Pixel coordinate grounding data -

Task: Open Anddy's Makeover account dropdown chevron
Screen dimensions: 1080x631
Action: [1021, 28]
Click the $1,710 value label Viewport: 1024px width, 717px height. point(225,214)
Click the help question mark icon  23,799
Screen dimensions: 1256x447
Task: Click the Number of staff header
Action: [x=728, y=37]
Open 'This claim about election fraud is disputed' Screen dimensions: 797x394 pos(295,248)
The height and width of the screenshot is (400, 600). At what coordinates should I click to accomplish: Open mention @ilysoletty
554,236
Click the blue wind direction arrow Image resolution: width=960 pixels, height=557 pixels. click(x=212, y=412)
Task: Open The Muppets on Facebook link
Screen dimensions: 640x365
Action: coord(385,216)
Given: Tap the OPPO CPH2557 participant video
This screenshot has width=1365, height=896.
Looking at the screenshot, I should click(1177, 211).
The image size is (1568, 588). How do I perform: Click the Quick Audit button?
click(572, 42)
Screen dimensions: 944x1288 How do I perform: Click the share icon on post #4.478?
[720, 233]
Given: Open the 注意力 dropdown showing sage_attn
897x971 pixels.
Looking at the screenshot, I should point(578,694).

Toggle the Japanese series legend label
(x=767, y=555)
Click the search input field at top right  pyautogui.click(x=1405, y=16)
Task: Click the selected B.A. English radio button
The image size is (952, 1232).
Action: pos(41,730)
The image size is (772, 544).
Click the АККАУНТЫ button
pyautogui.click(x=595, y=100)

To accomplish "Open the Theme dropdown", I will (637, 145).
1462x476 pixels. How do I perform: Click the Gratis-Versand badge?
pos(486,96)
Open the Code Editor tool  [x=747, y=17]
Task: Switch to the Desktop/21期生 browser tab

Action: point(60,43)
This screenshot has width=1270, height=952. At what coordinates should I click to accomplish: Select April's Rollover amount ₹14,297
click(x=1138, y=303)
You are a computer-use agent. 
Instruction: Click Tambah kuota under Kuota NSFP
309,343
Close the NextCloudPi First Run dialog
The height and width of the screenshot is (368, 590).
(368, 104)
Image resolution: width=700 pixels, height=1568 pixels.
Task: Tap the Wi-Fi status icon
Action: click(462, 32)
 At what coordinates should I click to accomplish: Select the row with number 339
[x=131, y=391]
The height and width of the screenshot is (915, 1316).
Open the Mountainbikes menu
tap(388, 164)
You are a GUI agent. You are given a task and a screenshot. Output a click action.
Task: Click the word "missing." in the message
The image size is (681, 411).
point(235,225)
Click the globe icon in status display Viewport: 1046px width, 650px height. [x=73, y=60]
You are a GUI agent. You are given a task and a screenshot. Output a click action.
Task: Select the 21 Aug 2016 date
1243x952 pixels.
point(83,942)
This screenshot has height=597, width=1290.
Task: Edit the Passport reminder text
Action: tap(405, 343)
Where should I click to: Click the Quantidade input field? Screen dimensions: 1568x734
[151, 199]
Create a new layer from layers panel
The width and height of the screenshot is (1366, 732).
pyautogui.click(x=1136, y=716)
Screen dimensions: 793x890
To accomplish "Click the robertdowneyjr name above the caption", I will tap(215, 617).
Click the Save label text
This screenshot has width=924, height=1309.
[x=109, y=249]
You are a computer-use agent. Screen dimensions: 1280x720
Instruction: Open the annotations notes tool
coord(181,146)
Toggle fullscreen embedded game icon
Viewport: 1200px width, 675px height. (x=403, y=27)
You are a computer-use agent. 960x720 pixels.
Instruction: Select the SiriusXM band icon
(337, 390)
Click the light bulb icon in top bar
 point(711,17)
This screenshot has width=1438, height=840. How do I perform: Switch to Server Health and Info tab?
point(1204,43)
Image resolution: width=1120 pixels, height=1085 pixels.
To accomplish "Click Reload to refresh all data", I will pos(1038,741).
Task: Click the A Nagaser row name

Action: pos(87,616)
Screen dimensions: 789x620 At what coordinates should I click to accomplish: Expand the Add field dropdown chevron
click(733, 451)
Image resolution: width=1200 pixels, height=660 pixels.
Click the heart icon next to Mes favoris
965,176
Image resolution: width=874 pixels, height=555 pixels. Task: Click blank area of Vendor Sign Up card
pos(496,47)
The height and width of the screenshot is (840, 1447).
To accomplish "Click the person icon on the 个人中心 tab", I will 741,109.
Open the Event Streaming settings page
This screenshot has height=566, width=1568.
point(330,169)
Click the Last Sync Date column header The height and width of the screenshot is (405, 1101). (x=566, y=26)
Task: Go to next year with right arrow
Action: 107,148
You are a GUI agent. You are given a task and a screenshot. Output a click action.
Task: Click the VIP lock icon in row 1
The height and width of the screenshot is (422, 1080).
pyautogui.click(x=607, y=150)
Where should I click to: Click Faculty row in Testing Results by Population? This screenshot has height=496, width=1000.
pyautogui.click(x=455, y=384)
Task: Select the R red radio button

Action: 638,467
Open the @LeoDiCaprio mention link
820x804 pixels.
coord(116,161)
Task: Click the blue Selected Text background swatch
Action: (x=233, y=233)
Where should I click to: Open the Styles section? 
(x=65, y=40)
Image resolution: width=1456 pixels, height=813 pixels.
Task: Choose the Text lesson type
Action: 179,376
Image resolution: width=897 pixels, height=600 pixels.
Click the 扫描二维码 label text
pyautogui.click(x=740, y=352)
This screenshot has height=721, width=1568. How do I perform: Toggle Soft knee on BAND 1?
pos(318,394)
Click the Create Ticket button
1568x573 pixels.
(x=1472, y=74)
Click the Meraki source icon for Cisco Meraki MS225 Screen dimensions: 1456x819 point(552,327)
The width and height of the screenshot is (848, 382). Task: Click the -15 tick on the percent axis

Try it - Write the entries out once more, exactly as they appear.

Finished exercise -
Task: Open Anddy's Makeover account dropdown chevron
Screen dimensions: 1080x631
Action: [1021, 28]
Click the $1,710 value label Viewport: 1024px width, 717px height. point(225,214)
Click the help question mark icon  23,799
Screen dimensions: 1256x447
Task: Click the Number of staff header
Action: [x=728, y=37]
Open 'This claim about election fraud is disputed' Screen dimensions: 797x394 pos(295,248)
The height and width of the screenshot is (400, 600). At what coordinates should I click to accomplish: Open mention @ilysoletty
554,236
Click the blue wind direction arrow Image resolution: width=960 pixels, height=557 pixels. click(x=212, y=412)
Task: Open The Muppets on Facebook link
Screen dimensions: 640x365
Action: coord(385,216)
Given: Tap the OPPO CPH2557 participant video
This screenshot has width=1365, height=896.
Looking at the screenshot, I should click(1177, 211).
The image size is (1568, 588). How do I perform: Click the Quick Audit button?
click(572, 42)
Screen dimensions: 944x1288 How do I perform: Click the share icon on post #4.478?
[720, 233]
Given: Open the 注意力 dropdown showing sage_attn
897x971 pixels.
Looking at the screenshot, I should point(578,694).

Toggle the Japanese series legend label
(x=767, y=555)
Click the search input field at top right  pyautogui.click(x=1405, y=16)
Task: Click the selected B.A. English radio button
The image size is (952, 1232).
Action: pos(41,730)
The image size is (772, 544).
Click the АККАУНТЫ button
pyautogui.click(x=595, y=100)

To accomplish "Open the Theme dropdown", I will (637, 145).
1462x476 pixels. How do I perform: Click the Gratis-Versand badge?
pos(486,96)
Open the Code Editor tool  [x=747, y=17]
Task: Switch to the Desktop/21期生 browser tab

Action: point(60,43)
This screenshot has width=1270, height=952. At what coordinates should I click to accomplish: Select April's Rollover amount ₹14,297
click(x=1138, y=303)
You are a computer-use agent. 
Instruction: Click Tambah kuota under Kuota NSFP
309,343
Close the NextCloudPi First Run dialog
The height and width of the screenshot is (368, 590).
(368, 104)
Image resolution: width=700 pixels, height=1568 pixels.
Task: Tap the Wi-Fi status icon
Action: click(462, 32)
 At what coordinates should I click to accomplish: Select the row with number 339
[x=131, y=391]
The height and width of the screenshot is (915, 1316).
Open the Mountainbikes menu
tap(388, 164)
You are a GUI agent. You are given a task and a screenshot. Output a click action.
Task: Click the word "missing." in the message
The image size is (681, 411).
point(235,225)
Click the globe icon in status display Viewport: 1046px width, 650px height. [x=73, y=60]
You are a GUI agent. You are given a task and a screenshot. Output a click action.
Task: Select the 21 Aug 2016 date
1243x952 pixels.
point(83,942)
This screenshot has height=597, width=1290.
Task: Edit the Passport reminder text
Action: tap(405, 343)
Where should I click to: Click the Quantidade input field? Screen dimensions: 1568x734
[151, 199]
Create a new layer from layers panel
The width and height of the screenshot is (1366, 732).
pyautogui.click(x=1136, y=716)
Screen dimensions: 793x890
To accomplish "Click the robertdowneyjr name above the caption", I will tap(215, 617).
Click the Save label text
This screenshot has width=924, height=1309.
[x=109, y=249]
You are a computer-use agent. Screen dimensions: 1280x720
Instruction: Open the annotations notes tool
coord(181,146)
Toggle fullscreen embedded game icon
Viewport: 1200px width, 675px height. (x=403, y=27)
You are a computer-use agent. 960x720 pixels.
Instruction: Select the SiriusXM band icon
(337, 390)
Click the light bulb icon in top bar
 point(711,17)
This screenshot has width=1438, height=840. How do I perform: Switch to Server Health and Info tab?
point(1204,43)
Image resolution: width=1120 pixels, height=1085 pixels.
To accomplish "Click Reload to refresh all data", I will pos(1038,741).
Task: Click the A Nagaser row name

Action: pos(87,616)
Screen dimensions: 789x620 At what coordinates should I click to accomplish: Expand the Add field dropdown chevron
click(733, 451)
Image resolution: width=1200 pixels, height=660 pixels.
Click the heart icon next to Mes favoris
965,176
Image resolution: width=874 pixels, height=555 pixels. Task: Click blank area of Vendor Sign Up card
pos(496,47)
The height and width of the screenshot is (840, 1447).
To accomplish "Click the person icon on the 个人中心 tab", I will 741,109.
Open the Event Streaming settings page
This screenshot has height=566, width=1568.
point(330,169)
Click the Last Sync Date column header The height and width of the screenshot is (405, 1101). (x=566, y=26)
Task: Go to next year with right arrow
Action: 107,148
You are a GUI agent. You are given a task and a screenshot. Output a click action.
Task: Click the VIP lock icon in row 1
The height and width of the screenshot is (422, 1080).
pyautogui.click(x=607, y=150)
Where should I click to: Click Faculty row in Testing Results by Population? This screenshot has height=496, width=1000.
pyautogui.click(x=455, y=384)
Task: Select the R red radio button

Action: 638,467
Open the @LeoDiCaprio mention link
820x804 pixels.
coord(116,161)
Task: Click the blue Selected Text background swatch
Action: (x=233, y=233)
Where should I click to: Open the Styles section? 
(x=65, y=40)
Image resolution: width=1456 pixels, height=813 pixels.
Task: Choose the Text lesson type
Action: 179,376
Image resolution: width=897 pixels, height=600 pixels.
Click the 扫描二维码 label text
pyautogui.click(x=740, y=352)
This screenshot has height=721, width=1568. How do I perform: Toggle Soft knee on BAND 1?
pos(318,394)
Click the Create Ticket button
1568x573 pixels.
(x=1472, y=74)
Click the Meraki source icon for Cisco Meraki MS225 Screen dimensions: 1456x819 point(552,327)
The width and height of the screenshot is (848, 382). Task: Click the -15 tick on the percent axis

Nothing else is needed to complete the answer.